Format the records below as a numbered list, beginning at the line that has "Go to the Work hub" and stopping after the line that has "[x=114, y=86]". Leave out any blank lines.

** start Provided data **

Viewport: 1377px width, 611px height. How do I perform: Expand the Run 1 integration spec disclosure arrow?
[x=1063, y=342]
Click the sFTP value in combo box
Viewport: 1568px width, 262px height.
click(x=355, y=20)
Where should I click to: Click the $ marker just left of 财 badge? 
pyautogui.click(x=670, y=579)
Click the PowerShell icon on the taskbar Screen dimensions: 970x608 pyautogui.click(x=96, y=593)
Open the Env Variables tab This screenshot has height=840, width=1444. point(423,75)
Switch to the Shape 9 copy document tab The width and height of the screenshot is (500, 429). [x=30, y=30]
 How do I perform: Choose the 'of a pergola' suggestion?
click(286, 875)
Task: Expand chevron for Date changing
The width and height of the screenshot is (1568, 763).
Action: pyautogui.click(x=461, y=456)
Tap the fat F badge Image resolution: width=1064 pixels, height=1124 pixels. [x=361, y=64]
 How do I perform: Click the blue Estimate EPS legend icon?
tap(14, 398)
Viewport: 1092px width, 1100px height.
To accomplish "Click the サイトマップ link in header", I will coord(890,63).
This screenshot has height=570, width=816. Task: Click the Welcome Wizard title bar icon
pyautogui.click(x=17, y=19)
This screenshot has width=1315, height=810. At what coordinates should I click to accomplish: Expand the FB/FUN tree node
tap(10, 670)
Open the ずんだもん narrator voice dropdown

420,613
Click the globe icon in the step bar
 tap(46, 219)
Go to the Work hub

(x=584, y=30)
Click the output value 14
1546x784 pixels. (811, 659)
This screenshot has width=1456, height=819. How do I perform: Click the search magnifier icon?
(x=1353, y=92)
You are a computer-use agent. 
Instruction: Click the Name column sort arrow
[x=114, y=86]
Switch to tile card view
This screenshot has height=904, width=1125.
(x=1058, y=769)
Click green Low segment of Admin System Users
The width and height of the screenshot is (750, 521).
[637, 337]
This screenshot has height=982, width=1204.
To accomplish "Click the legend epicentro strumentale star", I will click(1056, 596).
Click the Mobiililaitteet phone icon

** end Provided data **

# [Output for this exercise]
1. Go to the Work hub
2. (x=584, y=30)
3. Click the output value 14
4. 1546x784 pixels. (811, 659)
5. This screenshot has width=1456, height=819. How do I perform: Click the search magnifier icon?
6. (x=1353, y=92)
7. You are a computer-use agent. 
8. Instruction: Click the Name column sort arrow
9. [x=114, y=86]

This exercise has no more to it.